There is a hybrid version of these account types called contra accounts. The normal balance of a contra account is intentionally the opposite of the normal balance for a particular account classification. For example, a contra asset account has a credit balance instead of the normal debit balance for an asset account. A contra revenue account has a debit balance instead of the normal credit balance for a revenue account. This allows a company to continue to report an original amount by not making any changes directly to an account. Instead, an alternative contra account is used to report any changes. The original account and its contra account(s) are presented together on the financial statements to show original amount, total amount of changes, and the net result of the two (which is called carrying or net amount).
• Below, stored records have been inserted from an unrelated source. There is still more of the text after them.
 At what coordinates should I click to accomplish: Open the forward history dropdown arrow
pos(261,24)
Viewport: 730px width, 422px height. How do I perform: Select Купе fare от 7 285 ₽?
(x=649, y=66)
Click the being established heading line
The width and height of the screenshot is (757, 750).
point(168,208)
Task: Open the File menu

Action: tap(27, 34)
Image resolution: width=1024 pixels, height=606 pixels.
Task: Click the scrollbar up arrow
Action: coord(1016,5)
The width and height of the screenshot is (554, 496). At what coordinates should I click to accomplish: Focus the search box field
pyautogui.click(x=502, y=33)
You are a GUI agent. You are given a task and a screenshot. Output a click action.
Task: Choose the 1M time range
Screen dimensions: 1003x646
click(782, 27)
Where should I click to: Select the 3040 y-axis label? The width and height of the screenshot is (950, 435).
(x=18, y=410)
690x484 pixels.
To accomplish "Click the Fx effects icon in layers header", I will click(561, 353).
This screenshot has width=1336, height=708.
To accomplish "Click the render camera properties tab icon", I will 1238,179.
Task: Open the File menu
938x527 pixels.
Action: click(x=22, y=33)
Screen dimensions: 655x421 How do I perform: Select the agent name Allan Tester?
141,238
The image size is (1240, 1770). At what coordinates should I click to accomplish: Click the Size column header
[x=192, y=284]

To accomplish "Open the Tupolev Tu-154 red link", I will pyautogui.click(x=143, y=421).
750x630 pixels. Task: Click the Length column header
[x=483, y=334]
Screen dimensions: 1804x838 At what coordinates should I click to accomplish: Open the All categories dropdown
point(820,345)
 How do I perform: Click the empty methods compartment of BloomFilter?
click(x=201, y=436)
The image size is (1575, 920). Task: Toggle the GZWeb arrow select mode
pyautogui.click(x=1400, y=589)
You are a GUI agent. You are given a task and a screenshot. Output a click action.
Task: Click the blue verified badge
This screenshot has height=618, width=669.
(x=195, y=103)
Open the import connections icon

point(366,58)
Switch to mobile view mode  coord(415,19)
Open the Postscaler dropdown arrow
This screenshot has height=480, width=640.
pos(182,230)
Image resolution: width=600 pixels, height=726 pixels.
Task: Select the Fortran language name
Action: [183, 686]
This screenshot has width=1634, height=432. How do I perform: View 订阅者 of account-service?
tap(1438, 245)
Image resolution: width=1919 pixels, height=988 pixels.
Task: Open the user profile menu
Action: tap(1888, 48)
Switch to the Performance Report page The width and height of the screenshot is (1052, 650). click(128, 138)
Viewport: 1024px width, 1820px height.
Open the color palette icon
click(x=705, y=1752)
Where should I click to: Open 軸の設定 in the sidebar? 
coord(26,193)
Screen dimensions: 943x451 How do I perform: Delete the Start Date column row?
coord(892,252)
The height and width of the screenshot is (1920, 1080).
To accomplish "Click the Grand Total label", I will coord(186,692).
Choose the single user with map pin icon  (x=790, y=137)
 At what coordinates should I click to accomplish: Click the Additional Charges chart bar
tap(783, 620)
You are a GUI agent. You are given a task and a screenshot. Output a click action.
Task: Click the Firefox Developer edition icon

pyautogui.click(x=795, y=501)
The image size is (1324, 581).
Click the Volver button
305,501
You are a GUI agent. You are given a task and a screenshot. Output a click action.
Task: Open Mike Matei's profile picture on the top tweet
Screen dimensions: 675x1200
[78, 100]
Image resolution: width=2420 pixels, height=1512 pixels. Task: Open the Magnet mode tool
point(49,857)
To recap, here is a list of the seven steps in the accounting cycle that we have covered to this point. Assume here that financial statements will be prepared at the end of each month.
ACTION | WHEN | YOUR JOB | |
1. | Journalize transactions | Daily | THINK; analyze transactions |
2. | Post to ledgers | Daily | COPY from journal; CALCULATE |
3. | Income statement | End of month | COPY from ledgers; CALCULATE |
4. | Retained earnings statement | End of month | COPY from ledgers and income statement; CALCULATE |
5. | Balance sheet | End of month | COPY from ledgers and retained earnings statement; ADD |
6. | Journalize closing entries | End of month | THINK; same three entries |
7. | Post closing entries to ledgers | End of month | COPY from journal; CALCULATE |
The accounting cycle involves numerous steps, yet many of them are simple copying and calculating—procedures that may be tedious, but not difficult. For the seven steps in the accounting cycle discussed so far, five of them primarily involve only copying and/or calculating.
THINKING is involved when making journal entries—you have to analyze what is happening and translate the transaction into accounting language by selecting accounts to debit and credit. You often have to calculate amounts as well. This is involved in steps #1 and #6. However, closing entries are the same three every time, so they should become relatively routine.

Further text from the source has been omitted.